Task directions
Write each line again exactly as it is, from the opening line of the records below through the one containing "Given: Click the recipient", and add nothing.

Task input
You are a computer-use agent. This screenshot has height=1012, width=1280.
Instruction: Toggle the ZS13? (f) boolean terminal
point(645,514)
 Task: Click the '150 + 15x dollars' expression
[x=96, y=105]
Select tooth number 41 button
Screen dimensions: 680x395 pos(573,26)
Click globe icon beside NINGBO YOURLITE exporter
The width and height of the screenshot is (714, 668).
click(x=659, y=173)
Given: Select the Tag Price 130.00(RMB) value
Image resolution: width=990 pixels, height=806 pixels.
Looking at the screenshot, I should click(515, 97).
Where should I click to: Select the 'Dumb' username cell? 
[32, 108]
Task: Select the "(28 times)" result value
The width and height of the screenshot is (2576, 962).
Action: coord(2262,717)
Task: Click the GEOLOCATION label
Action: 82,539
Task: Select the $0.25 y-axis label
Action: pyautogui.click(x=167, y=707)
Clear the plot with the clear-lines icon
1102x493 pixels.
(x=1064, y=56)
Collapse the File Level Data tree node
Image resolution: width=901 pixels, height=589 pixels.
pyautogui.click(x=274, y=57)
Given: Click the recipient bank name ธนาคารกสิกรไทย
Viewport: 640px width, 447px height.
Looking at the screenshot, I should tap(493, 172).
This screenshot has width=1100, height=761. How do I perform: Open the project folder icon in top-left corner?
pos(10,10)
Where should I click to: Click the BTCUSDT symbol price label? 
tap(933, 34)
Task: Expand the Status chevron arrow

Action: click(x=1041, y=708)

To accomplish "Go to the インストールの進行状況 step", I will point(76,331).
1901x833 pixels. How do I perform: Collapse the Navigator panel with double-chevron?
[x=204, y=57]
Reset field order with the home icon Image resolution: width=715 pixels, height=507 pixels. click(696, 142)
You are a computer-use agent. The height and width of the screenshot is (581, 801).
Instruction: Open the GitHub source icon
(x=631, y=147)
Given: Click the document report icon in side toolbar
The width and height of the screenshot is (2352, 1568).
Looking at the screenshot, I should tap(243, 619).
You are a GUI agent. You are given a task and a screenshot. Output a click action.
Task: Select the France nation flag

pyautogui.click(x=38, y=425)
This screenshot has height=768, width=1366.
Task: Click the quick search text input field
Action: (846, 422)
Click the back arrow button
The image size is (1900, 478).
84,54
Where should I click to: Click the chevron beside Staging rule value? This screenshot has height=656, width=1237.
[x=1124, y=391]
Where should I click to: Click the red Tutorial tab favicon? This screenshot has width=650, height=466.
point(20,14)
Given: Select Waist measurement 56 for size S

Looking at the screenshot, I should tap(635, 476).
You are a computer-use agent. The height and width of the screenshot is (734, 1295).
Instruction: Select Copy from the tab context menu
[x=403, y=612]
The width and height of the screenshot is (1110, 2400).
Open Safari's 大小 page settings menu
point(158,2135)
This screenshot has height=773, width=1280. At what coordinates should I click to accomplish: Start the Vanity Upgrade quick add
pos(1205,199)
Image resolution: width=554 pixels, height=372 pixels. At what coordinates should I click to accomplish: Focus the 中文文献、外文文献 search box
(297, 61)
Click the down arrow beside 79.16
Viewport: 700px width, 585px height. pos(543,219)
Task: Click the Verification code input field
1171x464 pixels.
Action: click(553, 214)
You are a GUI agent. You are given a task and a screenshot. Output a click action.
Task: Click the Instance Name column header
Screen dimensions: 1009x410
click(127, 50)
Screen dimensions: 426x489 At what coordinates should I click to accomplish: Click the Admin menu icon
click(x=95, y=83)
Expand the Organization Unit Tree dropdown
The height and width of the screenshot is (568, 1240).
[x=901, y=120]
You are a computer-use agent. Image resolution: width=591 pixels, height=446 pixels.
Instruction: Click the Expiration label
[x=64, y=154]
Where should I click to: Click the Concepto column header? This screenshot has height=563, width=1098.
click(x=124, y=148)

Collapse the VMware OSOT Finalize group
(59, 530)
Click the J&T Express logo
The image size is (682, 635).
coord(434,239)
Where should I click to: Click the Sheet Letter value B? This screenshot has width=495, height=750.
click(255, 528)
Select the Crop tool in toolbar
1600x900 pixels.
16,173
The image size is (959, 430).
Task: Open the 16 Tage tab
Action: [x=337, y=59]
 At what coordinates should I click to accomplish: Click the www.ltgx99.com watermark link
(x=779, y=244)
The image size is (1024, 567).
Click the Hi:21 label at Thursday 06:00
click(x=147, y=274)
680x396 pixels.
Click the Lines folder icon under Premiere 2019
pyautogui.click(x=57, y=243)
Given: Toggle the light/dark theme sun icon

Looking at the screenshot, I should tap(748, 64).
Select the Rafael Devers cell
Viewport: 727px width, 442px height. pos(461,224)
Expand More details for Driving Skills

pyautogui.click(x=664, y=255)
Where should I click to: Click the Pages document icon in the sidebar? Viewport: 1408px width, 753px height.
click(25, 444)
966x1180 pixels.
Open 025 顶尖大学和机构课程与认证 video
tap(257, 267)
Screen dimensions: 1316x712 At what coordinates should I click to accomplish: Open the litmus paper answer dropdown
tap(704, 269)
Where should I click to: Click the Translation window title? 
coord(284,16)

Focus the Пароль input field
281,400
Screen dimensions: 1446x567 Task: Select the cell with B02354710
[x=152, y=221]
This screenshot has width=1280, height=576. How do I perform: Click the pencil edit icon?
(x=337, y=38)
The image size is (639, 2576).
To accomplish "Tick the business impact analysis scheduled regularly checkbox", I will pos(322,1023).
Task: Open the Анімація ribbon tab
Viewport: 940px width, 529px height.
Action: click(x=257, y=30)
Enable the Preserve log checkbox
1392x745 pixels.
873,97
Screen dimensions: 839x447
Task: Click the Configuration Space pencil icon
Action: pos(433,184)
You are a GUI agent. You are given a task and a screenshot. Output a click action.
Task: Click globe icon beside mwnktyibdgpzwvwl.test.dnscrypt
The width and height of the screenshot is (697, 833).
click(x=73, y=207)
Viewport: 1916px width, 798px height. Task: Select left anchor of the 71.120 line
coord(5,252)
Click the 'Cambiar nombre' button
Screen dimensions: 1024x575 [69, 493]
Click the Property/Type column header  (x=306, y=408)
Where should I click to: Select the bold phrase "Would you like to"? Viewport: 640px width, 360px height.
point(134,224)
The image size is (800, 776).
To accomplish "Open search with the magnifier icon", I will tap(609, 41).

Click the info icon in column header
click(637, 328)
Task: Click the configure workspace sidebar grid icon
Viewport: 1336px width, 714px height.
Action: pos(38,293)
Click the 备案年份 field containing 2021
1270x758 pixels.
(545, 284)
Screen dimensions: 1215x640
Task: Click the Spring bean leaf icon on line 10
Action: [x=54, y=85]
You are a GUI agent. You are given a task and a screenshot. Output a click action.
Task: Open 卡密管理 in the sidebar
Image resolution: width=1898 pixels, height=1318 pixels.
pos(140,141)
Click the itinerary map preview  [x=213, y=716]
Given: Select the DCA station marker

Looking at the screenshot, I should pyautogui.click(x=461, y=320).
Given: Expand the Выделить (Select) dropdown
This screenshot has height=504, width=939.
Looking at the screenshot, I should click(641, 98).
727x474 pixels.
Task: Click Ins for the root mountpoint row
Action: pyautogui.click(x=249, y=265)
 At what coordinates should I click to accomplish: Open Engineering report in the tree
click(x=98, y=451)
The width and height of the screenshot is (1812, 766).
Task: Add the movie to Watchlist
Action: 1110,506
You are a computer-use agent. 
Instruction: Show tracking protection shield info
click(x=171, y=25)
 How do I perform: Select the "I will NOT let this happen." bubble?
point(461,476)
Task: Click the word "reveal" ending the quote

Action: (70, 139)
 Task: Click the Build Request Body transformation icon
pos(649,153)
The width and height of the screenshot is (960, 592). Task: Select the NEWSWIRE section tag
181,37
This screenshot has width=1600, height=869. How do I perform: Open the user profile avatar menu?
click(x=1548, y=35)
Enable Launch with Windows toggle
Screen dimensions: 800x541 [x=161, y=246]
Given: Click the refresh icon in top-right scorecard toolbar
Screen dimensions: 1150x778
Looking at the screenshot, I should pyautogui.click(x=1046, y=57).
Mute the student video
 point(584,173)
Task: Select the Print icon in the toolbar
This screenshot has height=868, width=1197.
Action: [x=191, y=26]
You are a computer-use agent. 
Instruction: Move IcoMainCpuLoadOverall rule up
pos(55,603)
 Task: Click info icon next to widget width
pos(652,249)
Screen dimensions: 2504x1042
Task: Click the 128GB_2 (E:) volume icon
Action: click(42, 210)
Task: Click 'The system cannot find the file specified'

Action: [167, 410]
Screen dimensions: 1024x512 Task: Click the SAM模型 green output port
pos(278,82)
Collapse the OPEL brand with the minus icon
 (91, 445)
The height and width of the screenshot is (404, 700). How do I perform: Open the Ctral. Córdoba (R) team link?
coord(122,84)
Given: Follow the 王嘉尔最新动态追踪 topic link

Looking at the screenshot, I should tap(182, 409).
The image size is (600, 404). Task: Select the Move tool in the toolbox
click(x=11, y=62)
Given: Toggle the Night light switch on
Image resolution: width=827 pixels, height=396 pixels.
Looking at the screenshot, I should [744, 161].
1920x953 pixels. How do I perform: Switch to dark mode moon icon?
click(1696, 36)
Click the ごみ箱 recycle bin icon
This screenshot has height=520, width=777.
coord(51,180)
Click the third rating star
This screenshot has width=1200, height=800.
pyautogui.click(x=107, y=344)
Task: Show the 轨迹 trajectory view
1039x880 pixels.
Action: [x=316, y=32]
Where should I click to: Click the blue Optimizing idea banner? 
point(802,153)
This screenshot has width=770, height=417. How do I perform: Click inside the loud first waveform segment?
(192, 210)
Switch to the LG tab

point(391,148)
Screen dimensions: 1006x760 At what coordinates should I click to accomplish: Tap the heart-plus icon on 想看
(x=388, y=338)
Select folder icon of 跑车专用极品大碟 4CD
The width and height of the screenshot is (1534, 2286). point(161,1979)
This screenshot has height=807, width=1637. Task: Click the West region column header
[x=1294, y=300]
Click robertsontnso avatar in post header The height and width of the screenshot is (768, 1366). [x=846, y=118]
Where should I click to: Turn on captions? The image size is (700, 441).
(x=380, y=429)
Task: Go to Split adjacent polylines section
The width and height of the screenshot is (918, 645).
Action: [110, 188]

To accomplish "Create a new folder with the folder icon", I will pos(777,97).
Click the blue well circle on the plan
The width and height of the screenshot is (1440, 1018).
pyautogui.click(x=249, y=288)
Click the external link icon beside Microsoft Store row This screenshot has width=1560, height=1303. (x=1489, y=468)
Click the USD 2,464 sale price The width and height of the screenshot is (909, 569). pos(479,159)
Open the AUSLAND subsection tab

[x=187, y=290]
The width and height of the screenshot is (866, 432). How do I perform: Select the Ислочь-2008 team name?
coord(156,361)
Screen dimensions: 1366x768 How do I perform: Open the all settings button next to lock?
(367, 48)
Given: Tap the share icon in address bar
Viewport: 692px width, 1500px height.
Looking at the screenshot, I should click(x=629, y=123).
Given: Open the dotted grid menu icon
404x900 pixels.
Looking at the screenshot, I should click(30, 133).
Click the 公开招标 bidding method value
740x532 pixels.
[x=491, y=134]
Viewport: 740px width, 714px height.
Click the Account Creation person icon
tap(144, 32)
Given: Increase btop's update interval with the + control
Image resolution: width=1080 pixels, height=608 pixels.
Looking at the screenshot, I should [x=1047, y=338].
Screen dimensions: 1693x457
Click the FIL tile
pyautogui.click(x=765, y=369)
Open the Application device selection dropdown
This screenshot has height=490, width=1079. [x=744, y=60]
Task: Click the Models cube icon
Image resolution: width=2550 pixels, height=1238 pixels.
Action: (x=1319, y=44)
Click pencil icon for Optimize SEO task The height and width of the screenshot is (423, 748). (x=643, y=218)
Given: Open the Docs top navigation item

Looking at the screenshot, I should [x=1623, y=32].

Completed exercise
You are a computer-use agent. This screenshot has height=1012, width=1280.
Instruction: Toggle the ZS13? (f) boolean terminal
point(645,514)
 Task: Click the '150 + 15x dollars' expression
[x=96, y=105]
Select tooth number 41 button
Screen dimensions: 680x395 pos(573,26)
Click globe icon beside NINGBO YOURLITE exporter
The width and height of the screenshot is (714, 668).
click(x=659, y=173)
Given: Select the Tag Price 130.00(RMB) value
Image resolution: width=990 pixels, height=806 pixels.
Looking at the screenshot, I should click(515, 97).
Where should I click to: Select the 'Dumb' username cell? 
[32, 108]
Task: Select the "(28 times)" result value
The width and height of the screenshot is (2576, 962).
Action: coord(2262,717)
Task: Click the GEOLOCATION label
Action: 82,539
Task: Select the $0.25 y-axis label
Action: pyautogui.click(x=167, y=707)
Clear the plot with the clear-lines icon
1102x493 pixels.
(x=1064, y=56)
Collapse the File Level Data tree node
Image resolution: width=901 pixels, height=589 pixels.
pyautogui.click(x=274, y=57)
Given: Click the recipient bank name ธนาคารกสิกรไทย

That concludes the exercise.